Consider a class with a simple property:
class ClassWithProp:
#property
def value(self):
return 3
>>>test=ClassWithProp()
>>>test.value
3
>>>test.__class__.__dict__.['value']
<property object at 0x00000216A39D0778>
When accessed from the container objects class dict, the 'descriptor magic' is bypassed. Note also that if we assign the property to a new class variable, it behaves just like the original with 'descriptor magic', but if assigned to an instance variable, the property behaves as any normal object and also bypasses 'descriptor magic'.
>>> test.__class__.classvar = test.__class__.__dict__['value']
>>> test.classvar
3
>>> test.instvar = test.__class__.__dict__['value']
>>> test.instvar
<property object at 0x00000216A39D0778>
Let's say we want to get the descriptor for obj.prop where type(obj) is C.
C.prop usually works because the descriptor usually returns itself when accessed via C (i.e., bound to C). But C.prop may trigger a descriptor in its metaclass. If prop were not present in obj, obj.prop would raise AttributeError while C.prop might not. So it's better to use inspect.getattr_static(obj, 'prop').

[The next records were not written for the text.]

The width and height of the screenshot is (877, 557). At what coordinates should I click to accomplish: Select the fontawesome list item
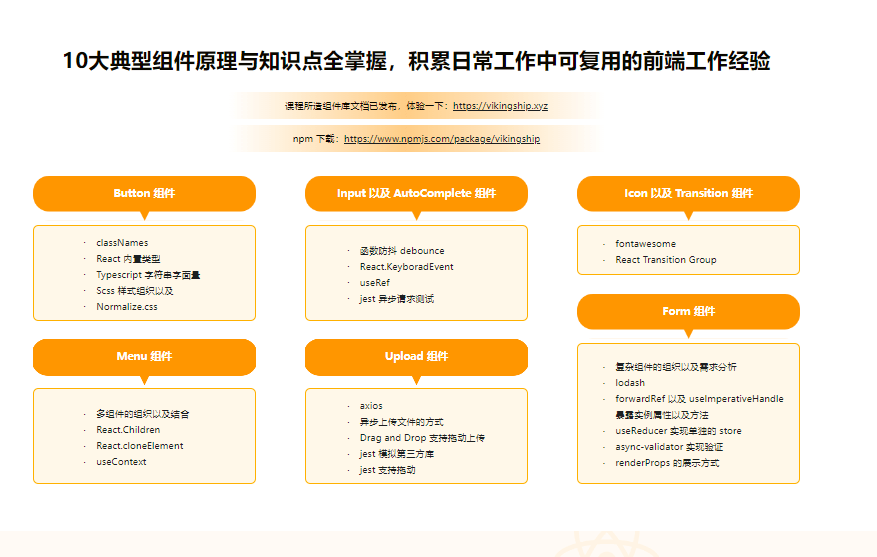point(645,244)
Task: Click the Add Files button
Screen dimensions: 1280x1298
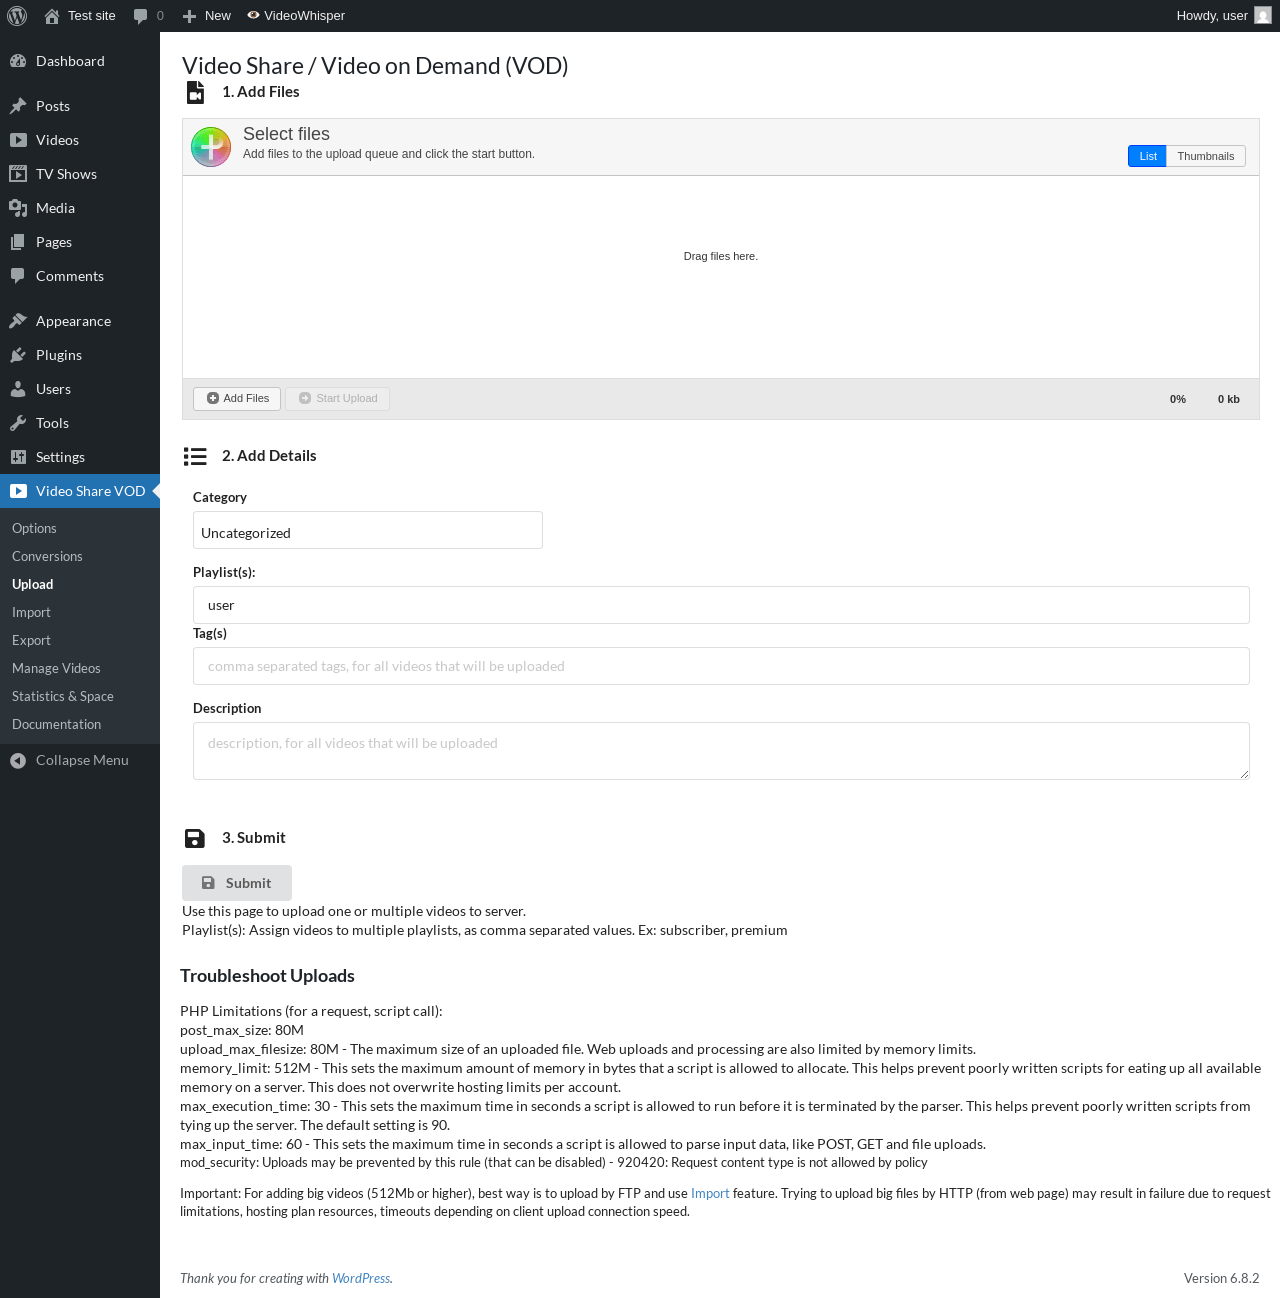Action: pyautogui.click(x=238, y=398)
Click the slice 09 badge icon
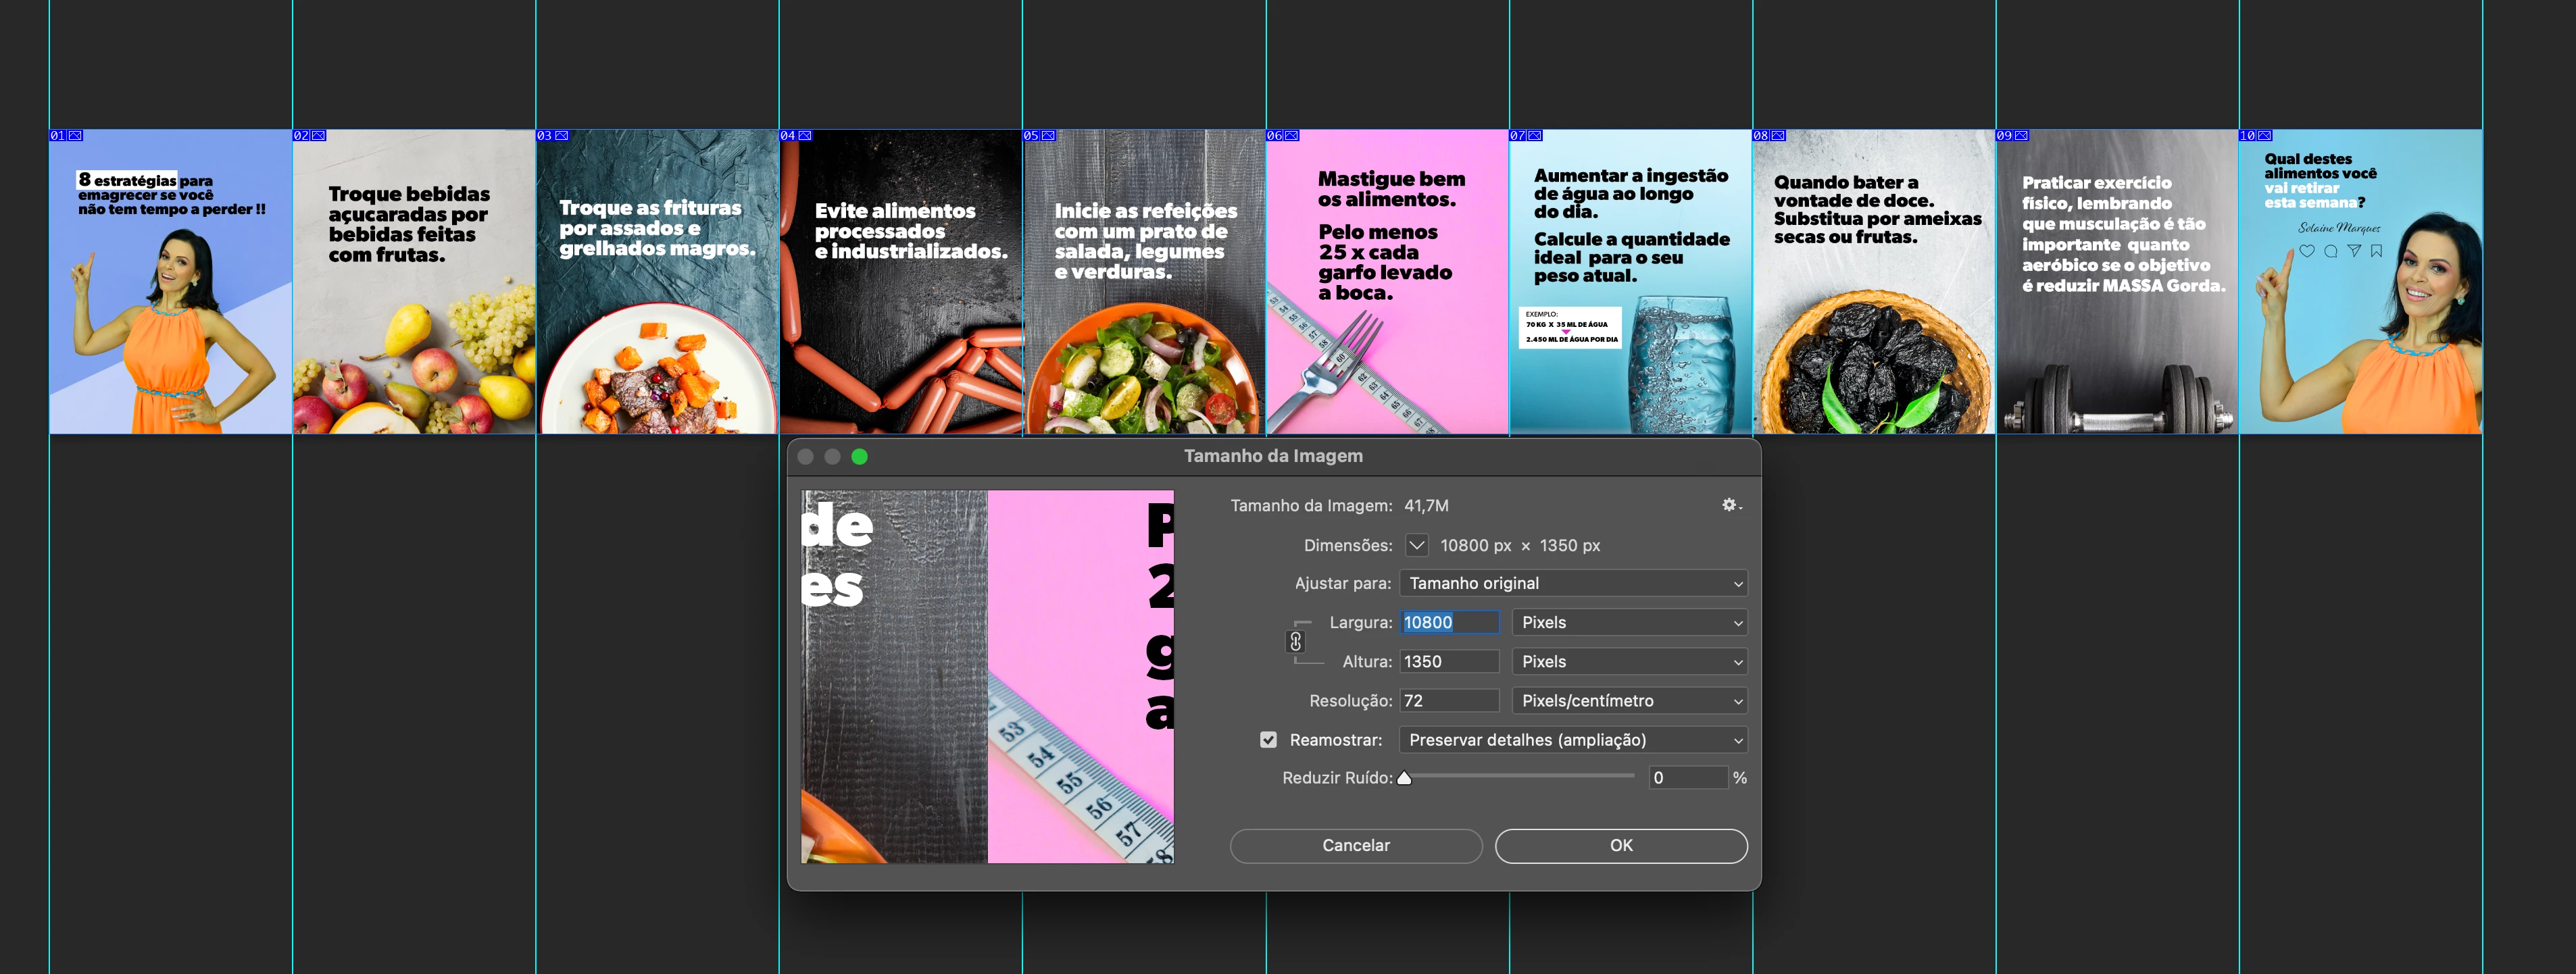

If you are not satisfied with that, here's a CPython-specific method (from _PyObject_GenericGetAttrWithDict in Objects/object.c):
import ctypes, _ctypes
_PyType_Lookup = ctypes.pythonapi._PyType_Lookup
_PyType_Lookup.argtypes = (ctypes.py_object, ctypes.py_object)
_PyType_Lookup.restype = ctypes.c_void_p
def type_lookup(ty, name):
"""look for a name through the MRO of a type."""
if not isinstance(ty, type):
raise TypeError('ty must be a type')
result = _PyType_Lookup(ty, name)
if result is None:
raise AttributeError(name)
return _ctypes.PyObj_FromPtr(result)
type_lookup(type(obj), 'prop') returns the descriptor in the same way when CPython uses it at obj.prop if obj is a usual object (not class, for example).